Segundo as informações, 140 municípios estão em fase de configuração de sistemas próprios, enquanto 184 já operam com status “ativo operacional”, emitindo regularmente a NFS-e padronizada.
A NFS-e nacional integra o esforço de unificação e simplificação do sistema tributário previsto na reforma tributária, com o objetivo de reduzir a complexidade e o volume de obrigações acessórias para União, estados e municípios.
Problemas técnicos travam emissão em boa parte das cidades
À Itatiaia, o assessor jurídico da AMM, Tiago Ferreira, avaliou que entraves tecnológicos ajudam a explicar por que mais da metade das prefeituras mineiras ainda não está emitindo a NFS-e no Ambiente de Dados Nacional. Ele reforçou que cada administração precisa identificar as causas da inadequação.
O convênio dessas 516 cidades está ativo na plataforma, toda a parametrização foi efetuada, mas o compartilhamento da nota fiscal no ambiente de dados não foi realizado. A priori não há nenhum impedimento do campo de vista jurídico. Pode sim ser do campo de vista técnico, até por questões de sistemas próprios contratados pelos municípios para gestão fiscal e tudo mais. A gente não consegue ter informações sobre qual é o desafio do município na hora de transferir esses dados do ambiente de dados nacional. A gente não consegue mensurar porque cada município tem uma realidade, cada município tem um sistema diferente.

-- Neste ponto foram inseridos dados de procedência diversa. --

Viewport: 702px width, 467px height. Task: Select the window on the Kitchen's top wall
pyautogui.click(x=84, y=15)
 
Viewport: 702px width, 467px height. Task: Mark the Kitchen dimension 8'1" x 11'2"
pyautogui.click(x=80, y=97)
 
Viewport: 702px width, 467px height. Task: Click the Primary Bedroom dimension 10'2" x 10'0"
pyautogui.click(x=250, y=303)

Tiago Ferreira, assessor jurídico da AMM
Suspensão de verbas ameaça orçamento local
A eventual interrupção das transferências voluntárias da União preocupa especialmente por atingir recursos como as emendas parlamentares. Dados do portal do Tribunal de Contas do Estado de Minas Gerais (TCE-MG) indicam que, apenas em 2025, repasses de deputados federais e senadores a municípios mineiros somaram R$ 1,2 bilhão. Nos últimos cinco anos, esse tipo de verba acrescentou R$ 12,2 bilhões aos cofres municipais.
Ferreira lembrou que o impacto de uma suspensão de repasses tende a ser ainda mais grave nos municípios de menor porte, com orçamento fortemente dependente de transferências, em especial do Fundo de Participação dos Municípios (FPM).
Ele destacou que, nos municípios com coeficiente 0,6 do FPM, as transferências da União chegam a representar 56% do orçamento, conforme dados de 2024. As transferências do Estado respondem por 22%, enquanto a receita própria de muitos desses municípios não passa de cerca de 5%. Nesses casos, a vedação às transferências voluntárias tende a afetar de forma direta e intensa o caixa local ao longo de 2026.
Outras exigências da reforma e capacitação de gestores
A adaptação à NFS-e não é o único desafio imposto pela reforma tributária às prefeituras. Até o fim deste ano, os municípios também precisam aderir ao Sistema Nacional de Gestão de Informações Territoriais (SINTER), por meio do Cadastro Imobiliário Brasileiro (CIB), outra exigência que impacta diretamente a gestão tributária local.
Para apoiar os gestores, a Escola de Gestão Municipalista (EGM), ligada à AMM, vai oferecer ao fim deste mês um curso específico para servidores de prefeituras mineiras, voltado às mudanças na legislação tributária.
Ao detalhar o planejamento da entidade, Tiago Ferreira antecipou que, ao longo de 2026, a AMM pretende realizar outros cursos, além de organizar um evento exclusivo sobre a reforma tributária. O Congresso Mineiro de Municípios também deve reservar parte de sua programação para debater o tema com prefeitos e técnicos municipais.